さてこれは隣接六項間の漸化式なので解いてみましょう。特性方程式は
```math
x^5 - 2x - 1 = 0
```
ですが、残念なことに五次方程式には解の公式がありません。しかしすぐわかるように $x = -1$ がこの方程式の解の一つであることが解ります。従って因数分解すれば
```math
x^5 - 2x - 1 = (x + 1)(x^4 - x^3 + x^2 - x -1)
```
と一次と四次の多項式に分解できました。後者の四次の多項式 = 0 の解は残念ながら複素数を含み、単純な有理数や整数ではないようです。おそらくこの漸化式を解いてもコードの短縮に寄与しそうにありません。
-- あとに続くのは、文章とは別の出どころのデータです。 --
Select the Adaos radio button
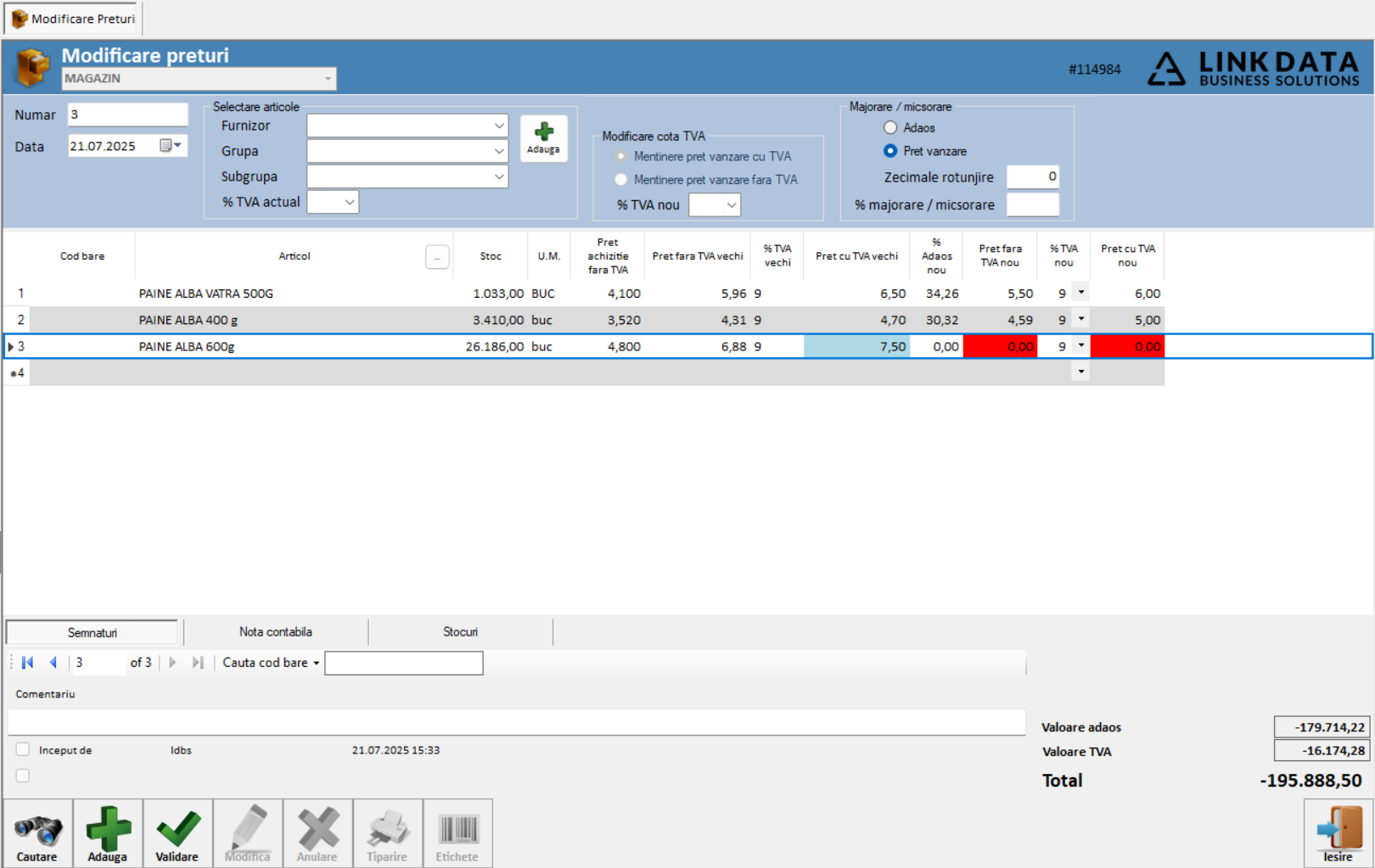The width and height of the screenshot is (1375, 868). pyautogui.click(x=890, y=127)
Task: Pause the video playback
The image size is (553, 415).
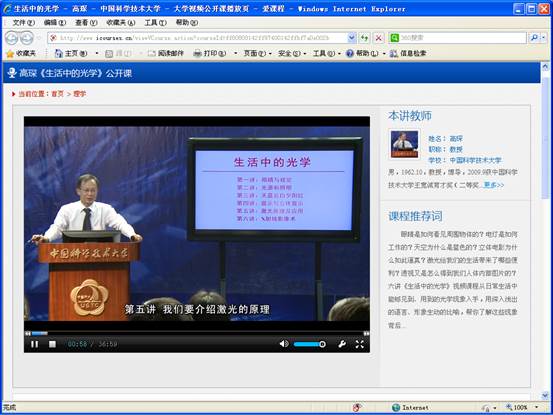Action: click(x=35, y=344)
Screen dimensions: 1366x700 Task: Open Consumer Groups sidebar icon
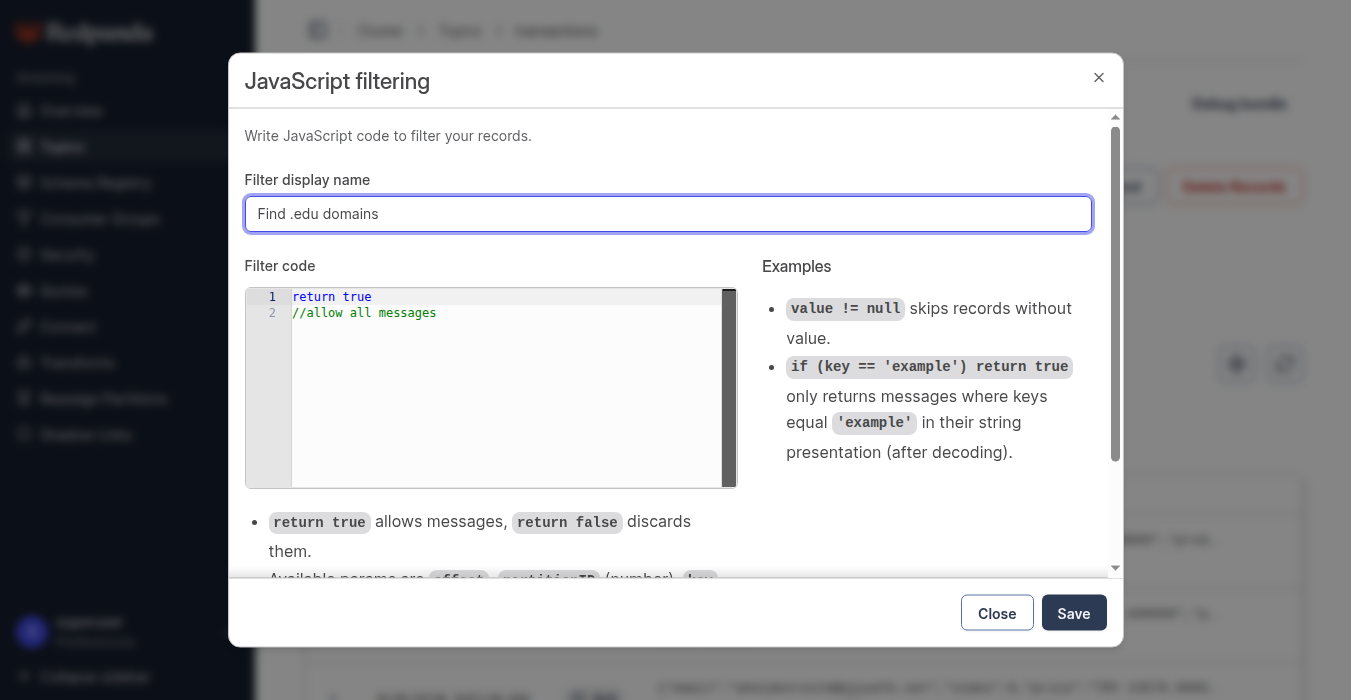coord(24,219)

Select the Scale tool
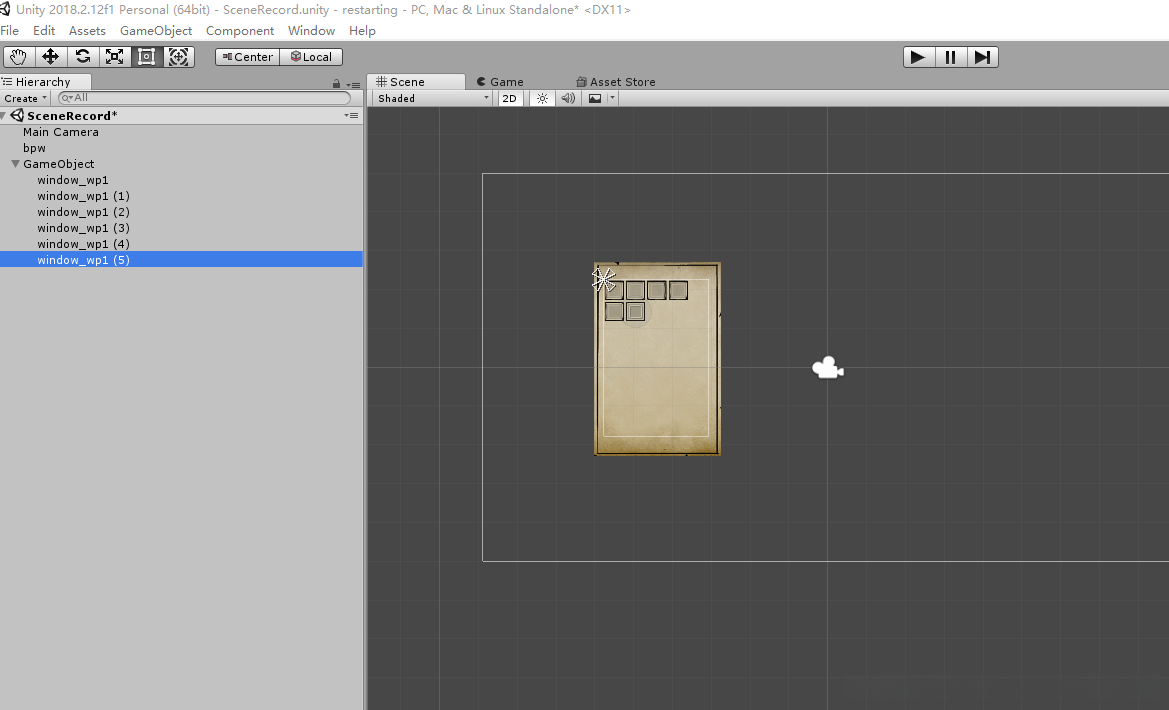115,57
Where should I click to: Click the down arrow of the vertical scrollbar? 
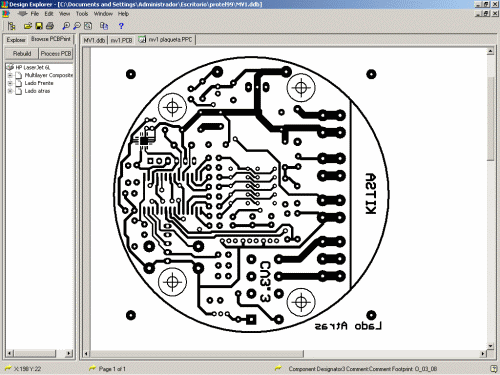pyautogui.click(x=490, y=346)
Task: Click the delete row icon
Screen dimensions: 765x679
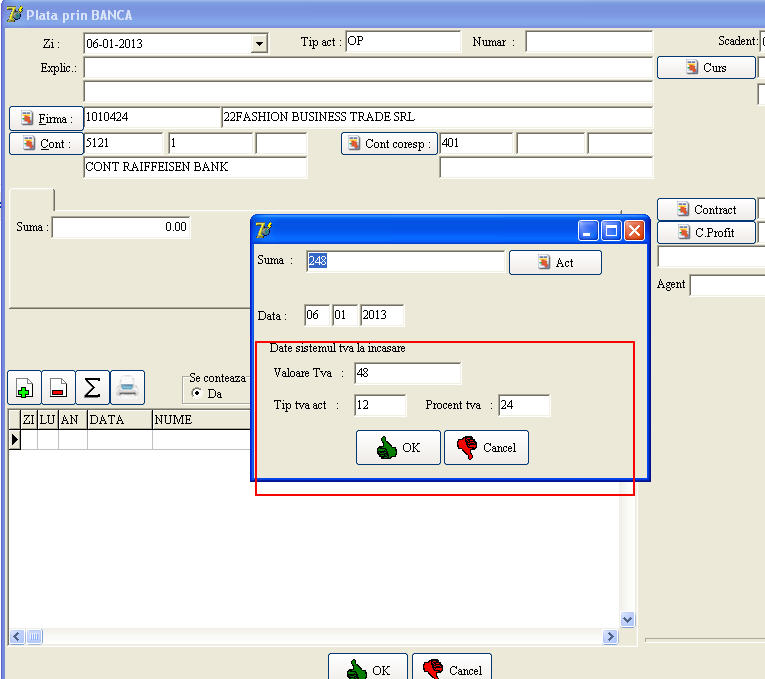Action: 58,387
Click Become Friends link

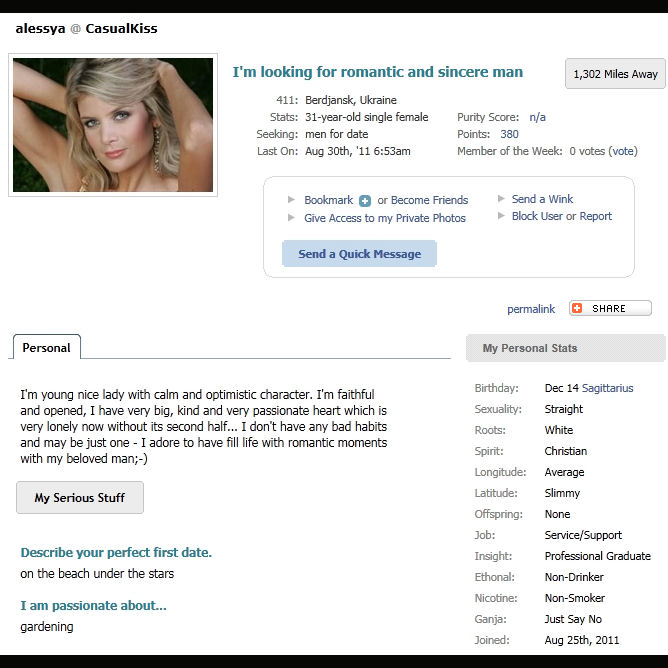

今回は面倒くささに負けて計算を諦めましたが漸化式を解いて一般項を求めるのも面白いかもしれません。
## [63B] 停滞
脱線しましたので閑話休題して、サイズ 1 の要素数の漸化式は
```math
c_{1, n} = c_{1, n-5} + 2c_{1, n-4}
```
であったので素直にこれを実装して
```py
a=e=1;b=c=d=s=0;exec"s+=a;print s;a,b,c,d,e=b,c,d,e,a+2*b;"*100
```
残念ながら 63B と変わりありません。
## [56B] やっと前進
漸化式の計算を行っているときに気が付いたのですが、他のサイズの要素数も同じ漸化式で表せて
```math
c_{s, n} = c_{s, n-5} + 2c_{s, n-4}
```
が全ての $s=1, 2, 4, 8, 6$ に対して成り立ちます。これらの総和を取り
```math
\sum_{s} c_{s, n} = \sum_{s} c_{s, n-5} + \sum_{s} 2c_{s, n-4}
```
総和はバイバイマンの総数であることを思い出すと
```math
s_{n} = s_{n-5} + 2s_{n-4}
```
とバイバイマンの総和をじかに計算できました。バイバイマンの総数の漸化式に関する初項が 1, 1, 1, 1, 2 であることを合わせて実装すると
```py
a=b=c=d=1;e=2;exec"print a;a,b,c,d,e=b,c,d,e,a+2*b;"*100
```
ようやく 56B まで縮みました。
## [53B] 配列再び
もうひとひねりが必要なので再び配列を利用します。更に計算するのが高々 100 世代なので rotate shift などもやめました。なりふりを構っている場合ではありません。
```py
a=[1]*4+[2];exec"print a[-5];a+=[a[-5]+2*a[-4]];"*100
```
これで 53B まできました。これは
1, 1, 1, 1, 2, 3, 3, 3, 5, 8, ...
と漸化式に従って次の世代の総数を追加して無制限に成長していく配列で、末尾から -5 の位置を現在の世代の総数として出力しています。
## [51B] 最後の一工夫
53B のコードは配列のインデックスに負の値を使っており '-' だけ損をしています。この配列の順序を逆にして '-' を三つ削り、代わりに += を = と +a に置き換えても差し引きして 2B の短縮になります。
```py
a=[2]+[1]*4;exec"print a[4];a=[a[4]+2*a[3]]+a;"*100
```
これが今回の私の回答でした。
# 最後に
あともう一バイトを削れないかと
* 標準入力で与えられる 100 を 2B で取り込めないか
* 100 を 2B で表せないか
といったことを考えたのですが、いずれもうまくいきませんでした。公開される python の回答やそのほかの言語の回答が楽しみです。
最後に、このような面白い問題を提供してくださった Ozy さまと、場を提供してくださった CodeIQ さまに感謝します。